[Coordinate data for items]
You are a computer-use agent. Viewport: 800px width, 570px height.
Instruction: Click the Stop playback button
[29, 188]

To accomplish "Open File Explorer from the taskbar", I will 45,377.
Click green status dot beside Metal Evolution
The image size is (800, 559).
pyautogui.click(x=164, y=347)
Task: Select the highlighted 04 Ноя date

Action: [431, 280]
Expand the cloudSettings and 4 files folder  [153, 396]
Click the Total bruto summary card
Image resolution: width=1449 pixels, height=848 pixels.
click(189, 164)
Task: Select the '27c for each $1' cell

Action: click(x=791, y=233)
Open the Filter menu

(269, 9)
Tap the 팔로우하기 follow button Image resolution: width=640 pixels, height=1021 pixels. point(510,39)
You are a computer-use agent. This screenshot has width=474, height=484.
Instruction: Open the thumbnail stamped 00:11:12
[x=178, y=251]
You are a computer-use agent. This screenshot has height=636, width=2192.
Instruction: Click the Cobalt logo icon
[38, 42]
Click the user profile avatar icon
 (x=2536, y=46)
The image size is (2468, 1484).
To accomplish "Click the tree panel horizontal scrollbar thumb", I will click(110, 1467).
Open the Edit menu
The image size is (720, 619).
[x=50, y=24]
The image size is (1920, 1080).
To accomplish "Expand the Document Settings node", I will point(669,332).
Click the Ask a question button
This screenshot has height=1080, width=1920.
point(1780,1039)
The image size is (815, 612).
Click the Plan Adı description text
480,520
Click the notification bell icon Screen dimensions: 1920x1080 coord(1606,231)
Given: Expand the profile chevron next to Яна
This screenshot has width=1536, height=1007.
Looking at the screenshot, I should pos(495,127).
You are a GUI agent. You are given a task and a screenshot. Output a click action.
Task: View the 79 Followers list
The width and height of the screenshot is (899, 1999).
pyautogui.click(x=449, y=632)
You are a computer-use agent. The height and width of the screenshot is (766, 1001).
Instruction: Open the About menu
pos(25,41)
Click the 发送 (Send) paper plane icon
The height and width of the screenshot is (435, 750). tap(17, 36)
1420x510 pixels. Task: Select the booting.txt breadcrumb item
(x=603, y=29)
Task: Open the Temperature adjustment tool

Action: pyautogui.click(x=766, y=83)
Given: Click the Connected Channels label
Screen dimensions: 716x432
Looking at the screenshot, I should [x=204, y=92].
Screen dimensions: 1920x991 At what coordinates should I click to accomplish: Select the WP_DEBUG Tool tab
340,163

## Task description
Arrange every line of the records above as a numbered list, omitting the blank lines.

## Complete answer
1. You are a computer-use agent. Viewport: 800px width, 570px height.
2. Instruction: Click the Stop playback button
3. [29, 188]
4. To accomplish "Open File Explorer from the taskbar", I will 45,377.
5. Click green status dot beside Metal Evolution
6. The image size is (800, 559).
7. pyautogui.click(x=164, y=347)
8. Task: Select the highlighted 04 Ноя date
9. Action: [431, 280]
10. Expand the cloudSettings and 4 files folder  [153, 396]
11. Click the Total bruto summary card
12. Image resolution: width=1449 pixels, height=848 pixels.
13. click(189, 164)
14. Task: Select the '27c for each $1' cell
15. Action: click(x=791, y=233)
16. Open the Filter menu
17. (269, 9)
18. Tap the 팔로우하기 follow button Image resolution: width=640 pixels, height=1021 pixels. point(510,39)
19. You are a computer-use agent. This screenshot has width=474, height=484.
20. Instruction: Open the thumbnail stamped 00:11:12
21. [x=178, y=251]
22. You are a computer-use agent. This screenshot has height=636, width=2192.
23. Instruction: Click the Cobalt logo icon
24. [38, 42]
25. Click the user profile avatar icon
26.  (x=2536, y=46)
27. The image size is (2468, 1484).
28. To accomplish "Click the tree panel horizontal scrollbar thumb", I will click(110, 1467).
29. Open the Edit menu
30. The image size is (720, 619).
31. [x=50, y=24]
32. The image size is (1920, 1080).
33. To accomplish "Expand the Document Settings node", I will point(669,332).
34. Click the Ask a question button
35. This screenshot has height=1080, width=1920.
36. point(1780,1039)
37. The image size is (815, 612).
38. Click the Plan Adı description text
39. 480,520
40. Click the notification bell icon Screen dimensions: 1920x1080 coord(1606,231)
41. Given: Expand the profile chevron next to Яна
42. This screenshot has width=1536, height=1007.
43. Looking at the screenshot, I should pos(495,127).
44. You are a GUI agent. You are given a task and a screenshot. Output a click action.
45. Task: View the 79 Followers list
46. The width and height of the screenshot is (899, 1999).
47. pyautogui.click(x=449, y=632)
48. You are a computer-use agent. The height and width of the screenshot is (766, 1001).
49. Instruction: Open the About menu
50. pos(25,41)
51. Click the 发送 (Send) paper plane icon
52. The height and width of the screenshot is (435, 750). tap(17, 36)
53. 1420x510 pixels. Task: Select the booting.txt breadcrumb item
54. (x=603, y=29)
55. Task: Open the Temperature adjustment tool
56. Action: pyautogui.click(x=766, y=83)
57. Given: Click the Connected Channels label
58. Screen dimensions: 716x432
59. Looking at the screenshot, I should [x=204, y=92].
60. Screen dimensions: 1920x991 At what coordinates should I click to accomplish: Select the WP_DEBUG Tool tab
61. 340,163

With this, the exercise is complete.